*Text block*:
------------------------------------------------

# NCEES practice exam #11



## Gman (Mar 22, 2021)

Could someone please explain to me why the solution is calculating Van phase voltage using Wye connected formula? Isn't VAB=12.5KV the phase voltage for the delta connection?? Much appreciated


----------



## DLD PE (Mar 22, 2021)

Please click on the "search" tool in the upper right. You will find the answer since this problem (and pretty much all the NCEES practice exam problems) has been discussed here at some point in the past.

Also, NCEES changed the numbering, so for example #11, search "NCEES 111" and for the afternoon problems, search "NCEES 511."


----------



## akyip (Mar 22, 2021)

It is typical to use a per-phase line-to-neutral circuit analysis when dealing with 3-phase circuit analysis. When you have a wye load or source, the wye per-phase values are the line-to-neutral values, so there is no need to convert.

But when you have a delta load or source, the delta per-phase values are line-to-line values. You always want to use line-to-neutral values when doing per-phase line-to-neutral circuit analysis. This is why the delta load's phase-to-neutral voltage is used.


----------



## Zach Stone P.E. (Mar 22, 2021)

Gman said:


> Could someone please explain to me why the solution is calculating Van phase voltage using Wye connected formula?



The solution is using a single-phase equivalent circuit model to solve the problem, but the solution does not show the single-phase equivalent circuit so it is easy to miss it if you are not already familiar with applying it.

In order to use the single-phase equivalent circuit, you need to use one phase of a wye connected source, providing power to one phase of a wye connected load, through the line impedance.

If the source or load are delta connected, you'll need to convert them to their wye equivalents first, before using one phase of each in the single-phase equivalent circuit.



> Isn't VAB=12.5KV the phase voltage for the delta connection?? Much appreciated



Yes, the phase voltage across the A-phase of the delta connected load is VAB=12.5KV. However, you cannot use this value directly in the single-phase equivalent circuit because it is the phase voltage across a delta connection.


----------



## kris7o2 (Jun 16, 2021)

Hi, 

Is this formula correct

Since Vab = Van + VaA 

however, shouldn't it be Vab = Vna + VaA 

where Van = - Vna (or does reversing little a with the neutral matter?)


----------



## kris7o2 (Jun 26, 2021)

Also, is Zach is there any type of visualization for the single-phase equivalent circuit?


----------



## Zach Stone P.E. (Jun 27, 2021)

kris7o2 said:


> Also, is Zach is there any type of visualization for the single-phase equivalent circuit?


Sure. This is directly from our live class on circuit analysis:


----------



## kris7o2 (Jun 27, 2021)

Thanks much Zach.

I am still a little confused though. Is the little a and big A on the right side ( mean shouldn't the big A be on the left of the load, and the little a be on the right-hand side of the load)? I'm also confused on the right-hand side of the circuit because the problem shows a delta load, and the illustration provided shows little a, load, and a little n (neutral). Are we supposed to convert the delta load to a wye load so that we have the ability to have the little n (neutral) after the load?


----------



## akyip (Jun 28, 2021)

kris7o2 said:


> Thanks much Zach.

------------------------------------------------

*Material shown*:
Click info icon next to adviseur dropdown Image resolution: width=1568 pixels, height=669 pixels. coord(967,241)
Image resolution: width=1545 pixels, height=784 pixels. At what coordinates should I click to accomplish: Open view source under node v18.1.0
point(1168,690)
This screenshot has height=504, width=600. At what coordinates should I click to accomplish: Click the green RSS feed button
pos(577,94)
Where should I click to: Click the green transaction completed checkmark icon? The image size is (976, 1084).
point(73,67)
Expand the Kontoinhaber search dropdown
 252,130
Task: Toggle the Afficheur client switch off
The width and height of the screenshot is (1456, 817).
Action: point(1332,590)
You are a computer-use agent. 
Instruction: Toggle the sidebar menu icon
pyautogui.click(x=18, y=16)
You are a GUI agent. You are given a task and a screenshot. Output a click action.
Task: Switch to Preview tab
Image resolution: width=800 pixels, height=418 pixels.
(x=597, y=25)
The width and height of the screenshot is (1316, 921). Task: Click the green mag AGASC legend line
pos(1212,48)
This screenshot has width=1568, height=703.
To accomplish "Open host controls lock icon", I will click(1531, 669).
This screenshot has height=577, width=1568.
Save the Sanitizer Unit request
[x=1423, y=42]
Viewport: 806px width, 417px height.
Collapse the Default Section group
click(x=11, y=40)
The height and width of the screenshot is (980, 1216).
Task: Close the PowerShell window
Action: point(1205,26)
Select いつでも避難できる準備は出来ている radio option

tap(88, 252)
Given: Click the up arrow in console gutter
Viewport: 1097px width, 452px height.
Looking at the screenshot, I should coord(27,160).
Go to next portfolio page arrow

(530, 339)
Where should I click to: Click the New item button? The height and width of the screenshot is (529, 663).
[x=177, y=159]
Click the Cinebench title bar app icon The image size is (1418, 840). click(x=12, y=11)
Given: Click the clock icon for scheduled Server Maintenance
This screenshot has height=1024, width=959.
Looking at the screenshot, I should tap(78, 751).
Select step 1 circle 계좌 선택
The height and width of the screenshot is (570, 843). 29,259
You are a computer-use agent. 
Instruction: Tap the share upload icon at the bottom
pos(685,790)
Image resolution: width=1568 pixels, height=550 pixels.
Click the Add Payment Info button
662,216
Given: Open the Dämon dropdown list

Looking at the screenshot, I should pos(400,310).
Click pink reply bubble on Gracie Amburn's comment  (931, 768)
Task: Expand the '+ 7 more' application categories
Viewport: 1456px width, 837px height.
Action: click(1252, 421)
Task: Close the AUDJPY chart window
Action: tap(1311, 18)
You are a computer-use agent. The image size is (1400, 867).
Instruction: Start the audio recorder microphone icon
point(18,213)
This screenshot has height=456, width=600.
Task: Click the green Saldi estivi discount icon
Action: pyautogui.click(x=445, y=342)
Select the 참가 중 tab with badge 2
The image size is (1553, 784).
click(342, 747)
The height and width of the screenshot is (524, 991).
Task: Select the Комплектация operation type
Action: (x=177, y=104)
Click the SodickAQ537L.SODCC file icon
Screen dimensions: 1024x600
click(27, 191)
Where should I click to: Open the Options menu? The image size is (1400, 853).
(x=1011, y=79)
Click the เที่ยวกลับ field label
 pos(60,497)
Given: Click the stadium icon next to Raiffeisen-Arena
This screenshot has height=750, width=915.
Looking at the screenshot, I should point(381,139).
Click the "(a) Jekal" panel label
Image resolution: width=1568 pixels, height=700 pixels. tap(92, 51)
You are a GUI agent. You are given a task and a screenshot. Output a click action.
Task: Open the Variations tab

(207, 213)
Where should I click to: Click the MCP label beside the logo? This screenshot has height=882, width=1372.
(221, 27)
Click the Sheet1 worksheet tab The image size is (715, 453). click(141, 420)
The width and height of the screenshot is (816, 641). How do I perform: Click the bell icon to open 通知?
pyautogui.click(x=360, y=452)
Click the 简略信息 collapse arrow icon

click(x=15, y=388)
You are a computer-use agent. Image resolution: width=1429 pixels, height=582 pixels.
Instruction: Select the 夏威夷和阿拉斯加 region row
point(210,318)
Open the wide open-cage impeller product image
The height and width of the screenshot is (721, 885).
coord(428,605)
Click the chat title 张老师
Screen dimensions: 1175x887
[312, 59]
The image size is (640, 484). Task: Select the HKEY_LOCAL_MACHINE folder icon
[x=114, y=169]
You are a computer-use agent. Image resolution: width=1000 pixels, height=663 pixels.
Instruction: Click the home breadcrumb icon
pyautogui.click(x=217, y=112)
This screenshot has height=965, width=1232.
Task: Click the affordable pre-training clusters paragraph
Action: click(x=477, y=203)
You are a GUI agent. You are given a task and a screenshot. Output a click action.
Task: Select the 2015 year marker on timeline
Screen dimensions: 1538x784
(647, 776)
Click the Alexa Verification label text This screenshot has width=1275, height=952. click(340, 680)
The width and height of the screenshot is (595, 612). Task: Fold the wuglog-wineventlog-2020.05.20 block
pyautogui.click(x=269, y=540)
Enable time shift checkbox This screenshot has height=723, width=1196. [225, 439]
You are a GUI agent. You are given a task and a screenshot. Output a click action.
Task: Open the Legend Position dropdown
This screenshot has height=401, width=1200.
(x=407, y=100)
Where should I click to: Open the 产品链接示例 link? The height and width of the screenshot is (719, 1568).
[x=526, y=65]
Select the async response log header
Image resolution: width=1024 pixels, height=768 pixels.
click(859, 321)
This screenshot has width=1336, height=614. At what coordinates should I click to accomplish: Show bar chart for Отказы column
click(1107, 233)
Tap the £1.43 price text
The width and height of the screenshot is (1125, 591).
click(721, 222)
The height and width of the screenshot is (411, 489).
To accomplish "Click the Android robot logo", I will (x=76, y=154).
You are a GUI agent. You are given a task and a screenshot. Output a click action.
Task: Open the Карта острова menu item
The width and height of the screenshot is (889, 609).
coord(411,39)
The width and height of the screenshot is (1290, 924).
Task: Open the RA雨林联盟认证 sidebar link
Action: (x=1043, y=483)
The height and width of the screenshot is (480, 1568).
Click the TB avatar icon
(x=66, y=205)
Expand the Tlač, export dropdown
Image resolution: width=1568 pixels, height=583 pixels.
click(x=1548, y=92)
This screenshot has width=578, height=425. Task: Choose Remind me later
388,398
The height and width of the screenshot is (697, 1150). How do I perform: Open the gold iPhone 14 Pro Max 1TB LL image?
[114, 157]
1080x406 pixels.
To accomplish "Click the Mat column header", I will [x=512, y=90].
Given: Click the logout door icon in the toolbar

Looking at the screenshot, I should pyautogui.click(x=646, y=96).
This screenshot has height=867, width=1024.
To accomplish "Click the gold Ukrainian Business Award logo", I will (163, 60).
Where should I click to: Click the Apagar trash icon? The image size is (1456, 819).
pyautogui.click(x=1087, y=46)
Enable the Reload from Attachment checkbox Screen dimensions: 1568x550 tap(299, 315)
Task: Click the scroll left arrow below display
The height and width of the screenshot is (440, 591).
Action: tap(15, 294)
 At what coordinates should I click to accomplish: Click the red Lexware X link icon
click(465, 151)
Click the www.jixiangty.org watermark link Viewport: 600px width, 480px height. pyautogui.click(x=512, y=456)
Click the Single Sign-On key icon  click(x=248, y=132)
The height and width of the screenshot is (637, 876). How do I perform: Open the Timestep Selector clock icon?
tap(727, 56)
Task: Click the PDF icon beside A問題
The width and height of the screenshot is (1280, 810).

------------------------------------------------

*Requirements*:
[A] According to the forum thread about NCEES practice exam #11, what should be searched to find problem #11 under the changed numbering?
[B] In the records, copy out the lines starting at the one containing "Where should I click to: Click the Apagar" and ending at the one containing "Enable the Reload".

*Task results*:
[A] "NCEES 111"

[B]
Where should I click to: Click the Apagar trash icon? The image size is (1456, 819).
pyautogui.click(x=1087, y=46)
Enable the Reload from Attachment checkbox Screen dimensions: 1568x550 tap(299, 315)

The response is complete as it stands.